You are correct with regards to the insurance. I started Actemra infusions 4 weeks ago. I just had my second infusion, yesterday. I have Medicare (not Advantage) with a supplemental plan. I chose the infusion route, since Medicare Part B would cover it after I paid my annual deductible. My Part D prescription plan would have required jumping through hoops to get it approved, with a high co-pay.

I started feeling a lot better about 2 weeks after the first infusion. More energy. I still wake up with some knee/shoulder/wrist aches, but they subside as I get moving for the day. I view Actemra has a life saver.

All of this is interesting. I started with Actemra injections about 6 years ago but I needed a waiver by the hospital to get it approved. I think there was some compassion involved because I only needed to pay a small amount for the injections. My injections were never submitted to Medicare but I only paid a small copay.

Over time, I was switched to monthly Actemra infusions. This was mostly because it was believed that infusions might work better than the injections. Now my infusions are submitted to my Medicare supplement but not Medicare itself. I don't pay anything for "inpatient infusions" even though I'm technically only in the hospital infusion area for 2 hours once every month. The hospital gets a sizable reimbursement from my Medicare supplement.

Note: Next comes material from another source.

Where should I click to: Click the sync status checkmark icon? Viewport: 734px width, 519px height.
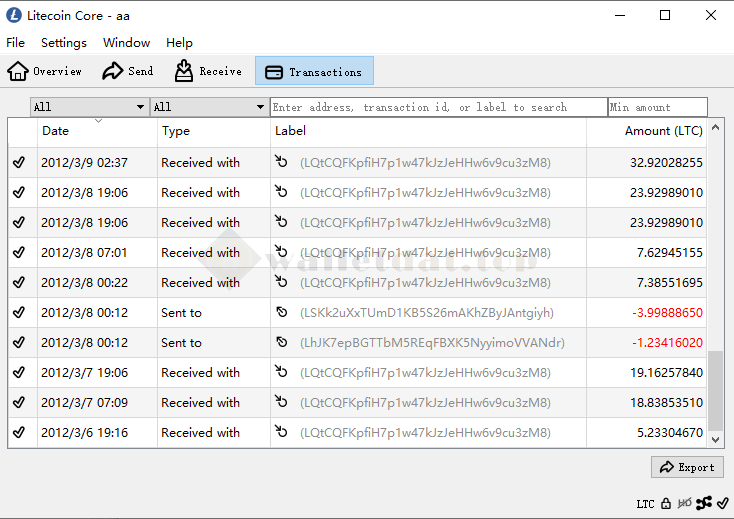pos(723,503)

When I started Actemra --- Kevzara for PMR wasn't on anyone's radar. I think the success of Actemra to treat GCA opened up new options instead of lifelong Prednisone in my case.

I honestly don't know how my Actemra gets paid for. "Presumptive GCA" was part of it. Another part was "let's see if Actemra works if I was willing to try it" on the part of my rheumatologist. I was nearly unwilling to try it when people who didn't know anything about Actemra said it might be worse than Prednisone. Clearly ... Actemra has not been worse for me at least.

It is a shame that so much about medical treatments boil down to who is going to pay for it. Then it seems to hinge on creative reimbursement scenarios so everyone stays happy.